Brief: Please return each entry that follows exactly as written, and keep the pictures out.

(Input)

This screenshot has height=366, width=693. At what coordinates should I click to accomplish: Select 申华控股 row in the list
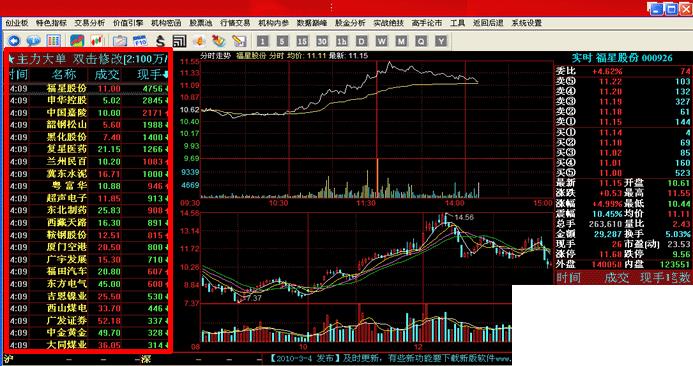[88, 100]
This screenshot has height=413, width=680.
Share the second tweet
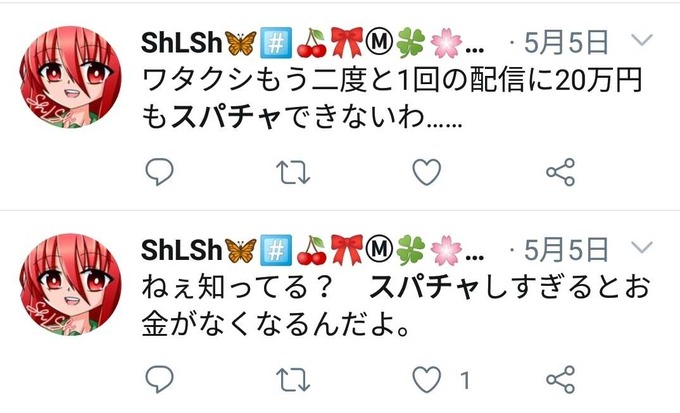pos(561,380)
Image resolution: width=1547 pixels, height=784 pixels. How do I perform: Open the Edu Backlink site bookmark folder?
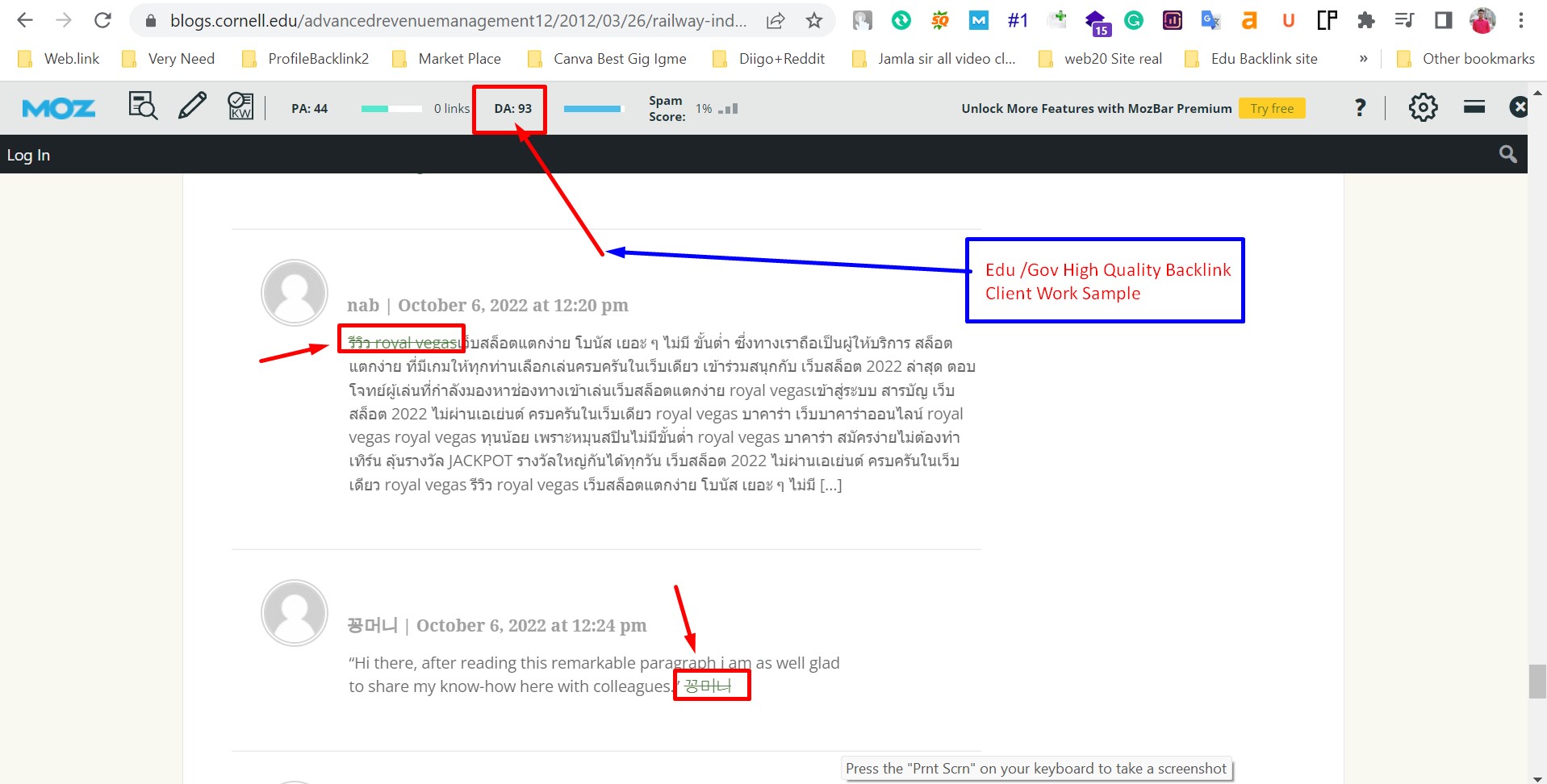[1252, 59]
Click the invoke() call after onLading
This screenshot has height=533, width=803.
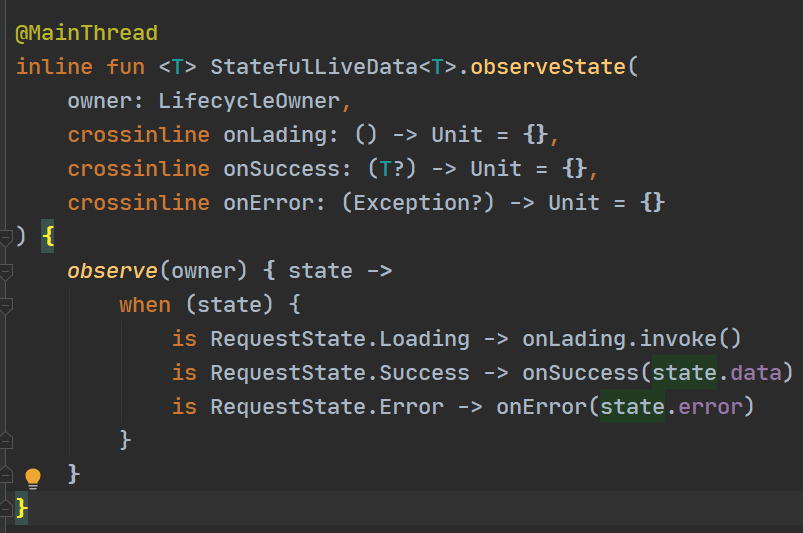click(x=690, y=339)
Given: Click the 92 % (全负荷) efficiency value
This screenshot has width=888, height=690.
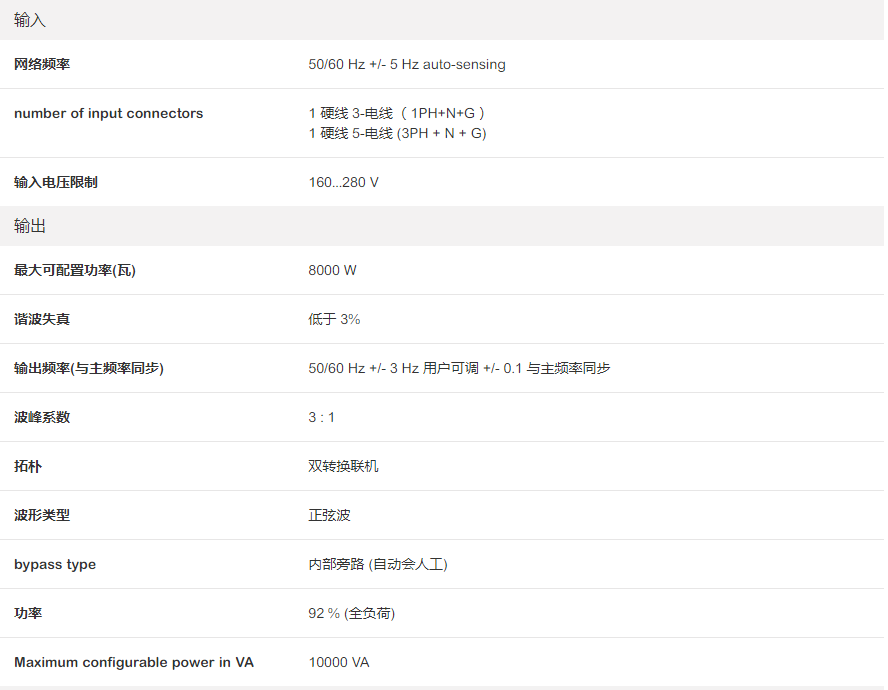Looking at the screenshot, I should pyautogui.click(x=351, y=614).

(End Input)

Reply:
This screenshot has height=366, width=693. At what coordinates should I click to accomplish: Select 申华控股 row in the list
[88, 100]
This screenshot has height=413, width=680.
Share the second tweet
pos(561,380)
Image resolution: width=1547 pixels, height=784 pixels. How do I perform: Open the Edu Backlink site bookmark folder?
[1252, 59]
Click the invoke() call after onLading
This screenshot has height=533, width=803.
click(x=690, y=339)
Given: Click the 92 % (全负荷) efficiency value
This screenshot has width=888, height=690.
Looking at the screenshot, I should pyautogui.click(x=351, y=614).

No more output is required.